To do so, I call for a resistant sensibility which directs us to a reconsideration of the normative within the context of supramodernity[6] and the emergent nationalism of aboriginal peoples. Supramodernity calls for an alternative discourse to the postmodern theorizing of incoherence and instability, namely a discourse of negotiation which will at various levels require normative texts of identity formation and national coherence. As Moore (1994: 5) expresses it, "the search for identity and authenticity...is part of a project of modernity, that is a project for the future and it is in this sense that the aspirations of this work are global." Supramodernity thus requires a discourse of the postcolonial legal subject.
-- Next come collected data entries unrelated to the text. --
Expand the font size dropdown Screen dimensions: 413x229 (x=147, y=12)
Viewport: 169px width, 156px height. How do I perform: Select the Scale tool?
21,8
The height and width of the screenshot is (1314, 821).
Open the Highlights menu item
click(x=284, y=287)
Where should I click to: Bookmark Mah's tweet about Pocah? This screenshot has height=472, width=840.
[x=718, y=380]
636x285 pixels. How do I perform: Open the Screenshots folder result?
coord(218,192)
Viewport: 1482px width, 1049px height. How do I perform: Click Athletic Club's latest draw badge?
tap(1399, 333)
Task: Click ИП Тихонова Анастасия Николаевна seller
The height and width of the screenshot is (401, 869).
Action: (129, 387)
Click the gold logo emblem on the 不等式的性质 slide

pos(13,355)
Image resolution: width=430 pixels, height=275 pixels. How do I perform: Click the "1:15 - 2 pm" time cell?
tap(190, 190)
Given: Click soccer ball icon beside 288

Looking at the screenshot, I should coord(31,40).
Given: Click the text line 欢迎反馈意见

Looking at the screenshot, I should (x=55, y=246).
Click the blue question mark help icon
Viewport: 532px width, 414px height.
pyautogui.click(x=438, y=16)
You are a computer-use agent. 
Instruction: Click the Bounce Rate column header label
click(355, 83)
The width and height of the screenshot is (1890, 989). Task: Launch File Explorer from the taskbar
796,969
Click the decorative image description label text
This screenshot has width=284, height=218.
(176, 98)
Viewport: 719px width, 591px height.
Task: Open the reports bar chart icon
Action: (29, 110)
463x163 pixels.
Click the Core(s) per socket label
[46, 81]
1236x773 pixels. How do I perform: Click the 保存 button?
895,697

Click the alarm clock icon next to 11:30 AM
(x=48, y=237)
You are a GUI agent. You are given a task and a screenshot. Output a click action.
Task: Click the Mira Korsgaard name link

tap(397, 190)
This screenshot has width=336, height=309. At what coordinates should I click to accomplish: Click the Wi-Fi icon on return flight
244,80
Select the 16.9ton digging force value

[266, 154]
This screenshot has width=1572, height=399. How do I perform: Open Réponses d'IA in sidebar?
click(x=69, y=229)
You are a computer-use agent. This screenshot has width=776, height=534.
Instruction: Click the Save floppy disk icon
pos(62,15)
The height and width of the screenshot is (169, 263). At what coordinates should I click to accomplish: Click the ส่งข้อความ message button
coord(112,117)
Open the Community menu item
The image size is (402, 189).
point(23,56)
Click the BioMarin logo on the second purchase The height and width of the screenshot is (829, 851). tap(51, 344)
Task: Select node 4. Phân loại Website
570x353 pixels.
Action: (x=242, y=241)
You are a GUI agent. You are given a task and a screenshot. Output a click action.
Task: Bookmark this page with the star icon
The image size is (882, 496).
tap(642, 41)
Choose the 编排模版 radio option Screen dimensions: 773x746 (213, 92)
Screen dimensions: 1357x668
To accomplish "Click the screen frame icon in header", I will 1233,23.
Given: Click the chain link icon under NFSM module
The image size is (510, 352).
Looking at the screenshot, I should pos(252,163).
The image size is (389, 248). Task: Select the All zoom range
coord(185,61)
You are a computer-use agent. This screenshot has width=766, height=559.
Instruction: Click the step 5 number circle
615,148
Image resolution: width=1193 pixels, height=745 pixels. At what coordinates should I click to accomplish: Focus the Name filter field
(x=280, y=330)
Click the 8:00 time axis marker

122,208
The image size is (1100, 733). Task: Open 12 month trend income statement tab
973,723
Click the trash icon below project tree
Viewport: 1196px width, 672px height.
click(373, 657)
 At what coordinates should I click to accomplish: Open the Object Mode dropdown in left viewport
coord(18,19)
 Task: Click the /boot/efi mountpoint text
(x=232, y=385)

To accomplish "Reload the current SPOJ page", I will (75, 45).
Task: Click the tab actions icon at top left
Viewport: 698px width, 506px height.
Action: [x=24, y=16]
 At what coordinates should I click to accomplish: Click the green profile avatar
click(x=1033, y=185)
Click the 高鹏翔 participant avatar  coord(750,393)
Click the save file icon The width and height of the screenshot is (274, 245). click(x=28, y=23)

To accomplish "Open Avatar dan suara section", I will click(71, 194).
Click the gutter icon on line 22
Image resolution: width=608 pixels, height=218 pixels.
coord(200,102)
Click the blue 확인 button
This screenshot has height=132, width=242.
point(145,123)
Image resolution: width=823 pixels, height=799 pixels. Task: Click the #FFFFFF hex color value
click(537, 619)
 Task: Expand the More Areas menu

Resistant sensibility does not, however, seek to replicate the stable subject that inheres in the rational and utilitarian man, but rather to re-constitute the particular subject of aboriginal legal discourse. That is, it seeks to position the legal subject within aboriginal narration of oral history understood as legal discourses grounded in ontology as distinct from the epistemological basis of dominant legal discourses. In so doing, it recognizes that each culture, through narratives that constitute statements of normativity, sets itself the task of defining subjectivity and determining the legal subject, whether this be through a rights-endowed individual or through an obligation-bearing member of a collective bound by reciprocity. Resistant sensibility moves beyond disclaiming the normativity of tradition and boundedness to create a space for multiple claims to identity; in doing so it shifts our attention to the ways in which individuals constitute themselves as social beings in their struggles to overcome their subjugated position.[7]

[page 6] 

The argument for resistant sensibility follows the leads of two feminist scholars, Teresa Ebert and Emma LaRocque, who argue in different ways for a position of resistance within postmodern readings of representation and politics. Ebert proposes a "resistance postmodernism" grounded in transformative politics in contradistinction to a "ludic postmodernism" that limits its analysis to a crisis of signification (Ebert 1995). For Ebert a resistant reading does not fold back into the ludic, but rather grounds all reading in an understanding of the economic base of postcolonial relations and representations. LaRocque (1996), an aboriginal scholar, takes a complementary stance; although she foregrounds issues of representation she refuses to subordinate the lived economic/political experience that underlies aboriginal women’s ways of knowing. In writing of women’s struggle for social justice within aboriginal communities, LaRocque urges aboriginal feminists and their intellectual supporters to initiate a "textual resistance" that draws upon postmodern understandings of textuality and "difference within" to reconstitute traditional law in ways that will ensure recognition and protection of aboriginal women’s equity and rights within contemporary pluralistic legal fora. Thus she, like Cruikshank, accepts the need to problematize the telling of oral history as an aspect of seeking meaning in response to externally imposed categories of truth and validity. But she does so with the understanding that a resistant reading of tradition will illuminate particular aboriginal ways of positioning the ontological legal subject.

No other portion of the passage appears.